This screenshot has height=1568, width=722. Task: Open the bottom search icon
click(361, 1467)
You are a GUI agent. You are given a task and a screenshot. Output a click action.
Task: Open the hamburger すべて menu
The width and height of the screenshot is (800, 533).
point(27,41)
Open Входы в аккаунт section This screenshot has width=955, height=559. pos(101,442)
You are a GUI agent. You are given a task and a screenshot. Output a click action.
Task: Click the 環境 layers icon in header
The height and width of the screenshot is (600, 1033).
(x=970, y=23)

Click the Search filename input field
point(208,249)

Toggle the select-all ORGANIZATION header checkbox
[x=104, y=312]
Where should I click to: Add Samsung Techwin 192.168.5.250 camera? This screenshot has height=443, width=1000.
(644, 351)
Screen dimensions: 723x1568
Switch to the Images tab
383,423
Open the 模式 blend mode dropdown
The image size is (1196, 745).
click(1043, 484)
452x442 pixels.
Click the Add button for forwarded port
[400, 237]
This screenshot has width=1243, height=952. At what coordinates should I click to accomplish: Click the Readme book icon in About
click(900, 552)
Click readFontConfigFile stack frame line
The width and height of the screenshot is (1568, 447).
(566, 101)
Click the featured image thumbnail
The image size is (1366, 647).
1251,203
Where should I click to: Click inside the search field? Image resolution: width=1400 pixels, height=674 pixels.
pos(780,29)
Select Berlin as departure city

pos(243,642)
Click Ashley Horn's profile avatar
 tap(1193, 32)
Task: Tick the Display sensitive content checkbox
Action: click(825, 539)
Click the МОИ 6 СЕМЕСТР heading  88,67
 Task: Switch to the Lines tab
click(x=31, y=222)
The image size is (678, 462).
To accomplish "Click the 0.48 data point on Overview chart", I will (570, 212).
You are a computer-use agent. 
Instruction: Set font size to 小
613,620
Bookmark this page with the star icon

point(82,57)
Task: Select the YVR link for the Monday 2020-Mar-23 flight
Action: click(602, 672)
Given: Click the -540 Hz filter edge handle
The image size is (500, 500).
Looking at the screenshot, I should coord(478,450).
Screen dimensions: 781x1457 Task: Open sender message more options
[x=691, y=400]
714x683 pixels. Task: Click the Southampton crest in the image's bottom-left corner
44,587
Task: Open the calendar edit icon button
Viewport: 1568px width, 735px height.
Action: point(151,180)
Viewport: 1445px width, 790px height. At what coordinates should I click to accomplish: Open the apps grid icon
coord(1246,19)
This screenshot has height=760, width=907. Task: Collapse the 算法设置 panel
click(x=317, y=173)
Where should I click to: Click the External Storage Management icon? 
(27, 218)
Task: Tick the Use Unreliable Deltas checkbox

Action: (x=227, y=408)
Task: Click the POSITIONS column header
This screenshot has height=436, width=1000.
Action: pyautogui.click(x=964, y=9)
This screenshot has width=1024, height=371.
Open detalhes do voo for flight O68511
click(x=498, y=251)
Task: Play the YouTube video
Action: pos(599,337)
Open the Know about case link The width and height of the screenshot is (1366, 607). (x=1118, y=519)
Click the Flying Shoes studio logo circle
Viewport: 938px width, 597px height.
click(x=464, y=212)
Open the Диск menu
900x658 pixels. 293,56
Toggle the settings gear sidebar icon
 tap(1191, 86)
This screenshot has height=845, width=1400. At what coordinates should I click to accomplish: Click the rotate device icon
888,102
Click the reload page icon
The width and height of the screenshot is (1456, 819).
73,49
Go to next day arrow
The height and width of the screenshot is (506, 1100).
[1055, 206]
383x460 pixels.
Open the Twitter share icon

========================================================================

== DIRECTIONS FOR THIS TASK ==
Reproduce the entire listing above, line for line, with nothing added, dropped, or altered.

== SOLUTION BELOW ==
This screenshot has height=1568, width=722. Task: Open the bottom search icon
click(361, 1467)
You are a GUI agent. You are given a task and a screenshot. Output a click action.
Task: Open the hamburger すべて menu
The width and height of the screenshot is (800, 533).
point(27,41)
Open Входы в аккаунт section This screenshot has width=955, height=559. pos(101,442)
You are a GUI agent. You are given a task and a screenshot. Output a click action.
Task: Click the 環境 layers icon in header
The height and width of the screenshot is (600, 1033).
(x=970, y=23)

Click the Search filename input field
point(208,249)

Toggle the select-all ORGANIZATION header checkbox
[x=104, y=312]
Where should I click to: Add Samsung Techwin 192.168.5.250 camera? This screenshot has height=443, width=1000.
(644, 351)
Screen dimensions: 723x1568
Switch to the Images tab
383,423
Open the 模式 blend mode dropdown
The image size is (1196, 745).
click(1043, 484)
452x442 pixels.
Click the Add button for forwarded port
[400, 237]
This screenshot has width=1243, height=952. At what coordinates should I click to accomplish: Click the Readme book icon in About
click(900, 552)
Click readFontConfigFile stack frame line
The width and height of the screenshot is (1568, 447).
(566, 101)
Click the featured image thumbnail
The image size is (1366, 647).
1251,203
Where should I click to: Click inside the search field? Image resolution: width=1400 pixels, height=674 pixels.
pos(780,29)
Select Berlin as departure city

pos(243,642)
Click Ashley Horn's profile avatar
 tap(1193, 32)
Task: Tick the Display sensitive content checkbox
Action: click(825, 539)
Click the МОИ 6 СЕМЕСТР heading  88,67
 Task: Switch to the Lines tab
click(x=31, y=222)
The image size is (678, 462).
To accomplish "Click the 0.48 data point on Overview chart", I will (570, 212).
You are a computer-use agent. 
Instruction: Set font size to 小
613,620
Bookmark this page with the star icon

point(82,57)
Task: Select the YVR link for the Monday 2020-Mar-23 flight
Action: click(602, 672)
Given: Click the -540 Hz filter edge handle
The image size is (500, 500).
Looking at the screenshot, I should coord(478,450).
Screen dimensions: 781x1457 Task: Open sender message more options
[x=691, y=400]
714x683 pixels. Task: Click the Southampton crest in the image's bottom-left corner
44,587
Task: Open the calendar edit icon button
Viewport: 1568px width, 735px height.
Action: point(151,180)
Viewport: 1445px width, 790px height. At what coordinates should I click to accomplish: Open the apps grid icon
coord(1246,19)
This screenshot has height=760, width=907. Task: Collapse the 算法设置 panel
click(x=317, y=173)
Where should I click to: Click the External Storage Management icon? 
(27, 218)
Task: Tick the Use Unreliable Deltas checkbox

Action: (x=227, y=408)
Task: Click the POSITIONS column header
This screenshot has height=436, width=1000.
Action: pyautogui.click(x=964, y=9)
This screenshot has width=1024, height=371.
Open detalhes do voo for flight O68511
click(x=498, y=251)
Task: Play the YouTube video
Action: pos(599,337)
Open the Know about case link The width and height of the screenshot is (1366, 607). (x=1118, y=519)
Click the Flying Shoes studio logo circle
Viewport: 938px width, 597px height.
click(x=464, y=212)
Open the Диск menu
900x658 pixels. 293,56
Toggle the settings gear sidebar icon
 tap(1191, 86)
This screenshot has height=845, width=1400. At what coordinates should I click to accomplish: Click the rotate device icon
888,102
Click the reload page icon
The width and height of the screenshot is (1456, 819).
73,49
Go to next day arrow
The height and width of the screenshot is (506, 1100).
[1055, 206]
383x460 pixels.
Open the Twitter share icon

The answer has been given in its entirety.